Wellness and work-life balance initiatives such as fitness programs, flexible work arrangements, financial literacy courses, health education, and others which address employee-specific stresses are, essentially, preventative health programs which help employees stay healthy and productive. The key to success is customization, and MetLife’s 16th annual U.S. Employee Benefit Trends Study found that employees care enough about customization to pay. The study found that 83 percent of employees would be willing to take a small pay cut in order to have a better choice of benefits from their employer. Additionally, 60 percent of employees are interested in having their employer provide a wider array of non-medical benefits that they can choose to pay for on their own. Creating a wellness program means asking your client to identify the concerns that keep their employees up at night and then tailoring solutions that can address the most common concerns.

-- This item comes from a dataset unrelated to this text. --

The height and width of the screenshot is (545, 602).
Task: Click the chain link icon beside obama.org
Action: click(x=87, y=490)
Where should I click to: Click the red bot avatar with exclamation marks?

For mental health issues specifically, ask clients to take a look at their Employee Assistance Programs (EAP). Most of these programs are referral systems that provide employees with additional resources. However, there is an opportunity for the EAP to serve as a mental health hotline (similar to tele-doc and tele-med hotlines) with trained and certified mental health professionals available as counselors and listeners.

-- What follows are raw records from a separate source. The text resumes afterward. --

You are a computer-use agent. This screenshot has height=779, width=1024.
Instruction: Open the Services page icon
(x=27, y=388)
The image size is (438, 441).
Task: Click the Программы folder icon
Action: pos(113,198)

  1. Provide access and education. Wellness programs aren’t beneficial when no one knows they are available. After identifying the need and types of wellness offerings your client can provide their employees, help them to understand the importance of proper communication. All employees should be able to tell you:
    • What type of wellness programs are at the company
    • How does each offering benefit them
    • How the benefits are accessed

Additionally, clear and consistent communication will help reduce potential stigmatization associated with some programs. Using the employer sponsored gym during your lunch break, for example, is a lot less taboo than calling up the therapist hotline, which is also sponsored. If the client regularly promotes wellness benefits, including services which may carry a stigma, while also emphasizing the privacy protections in place and the ease of use, then the awkwardness or fear that might be associated with taking advantage of these types of offerings can be lessened.

  1. Promoting an inclusive culture. All employee benefits are aimed at making the lives of employees easier. It’s a reason they’re offered and easy access to benefits and perks is what attracts potential employees to our clients.

Advisors are well positioned to encourage clients to consider inclusivity in their wellness offerings. A holistic wellness program that includes mental health awareness and management can thrive when packaged with many other benefits catering to a diverse workforce. What types of benefit incentives exist for working parents, for example? For nursing mothers, for members of the LGBTQ community, for expatriate employees, for minority groups, or for employees who have disabilities?

Investing in wellness programs which address the needs of a broad employee base doesn’t have to be expensive, but the value for the client may translate to improved productivity, increased employee loyalty and retention, and happier, healthier employees. This should be everyone’s end goal.

Dr. Leena Johns leads MetLife’s Global Employee Benefits Health & Wellness program. As the subject matter expert on health data analytics, Dr. Johns and her team collaborate with clients and brokers to provide benefits and wellness recommendations based on in-depth claim analyses.